• [Descrizione del compito] Per favore, spiega in base all'estratto perché il parco tra il Castello visconteo e la Certosa viene chiamato parco “della battaglia”. Rispondi in una-tre frasi.

• [Estratto]
Penso una diversa gestione del complesso monumentale della Certosa (è proprietà del demanio), il più importante della Lombardia, provvedendo al suo restauro e ripristinando il biglietto d’ingresso, ridefinendolo altresì a luogo di raccoglimento spirituale.
Penso al grandioso parco tra il Castello visconteo e la sua Certosa, teatro della storica battaglia di Pavia che, nel 1525, vide fronteggiarsi il re di Francia Francesco I e quello spagnolo Carlo V d’Asburgo (a proposito: nel 2025 saranno cinquecento anni…). Penso dunque al parco “della battaglia” e a un museo multimediale da ospitare in Castello oppure, perché no, nell’antico maniero di Mirabello, oggi semi-abbandonato.
Penso a un percorso che colleghi fra loro i tanti luoghi cittadini vergati da Leonardo da Vinci nelle sue carte e nei suoi quaderni.
Ecco, Leonardo: penso a un museo interattivo dell’acqua, della navigazione fluviale e della civiltà industriale, al Castello o all’Idroscalo e collegato al parco del Naviglio, ovvero a un’opera di ingegneria idraulica che ha fatto scuola nel mondo: un potenziale museo a cielo aperto tra il pavese Borgo Calvenzano e la Certosa, con la possibilità di viaggiare in “nave” da Pavia al Monumento, tra conche e natura.

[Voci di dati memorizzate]
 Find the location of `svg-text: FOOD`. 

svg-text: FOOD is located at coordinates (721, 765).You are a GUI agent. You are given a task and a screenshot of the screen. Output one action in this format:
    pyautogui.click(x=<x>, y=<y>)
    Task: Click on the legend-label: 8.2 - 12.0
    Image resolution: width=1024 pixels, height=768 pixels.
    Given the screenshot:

• [Esito esercizio] Quel parco fu teatro della storica battaglia di Pavia. Nel 1525 vi si fronteggiarono il re di Francia Francesco I e il re spagnolo Carlo V d’Asburgo.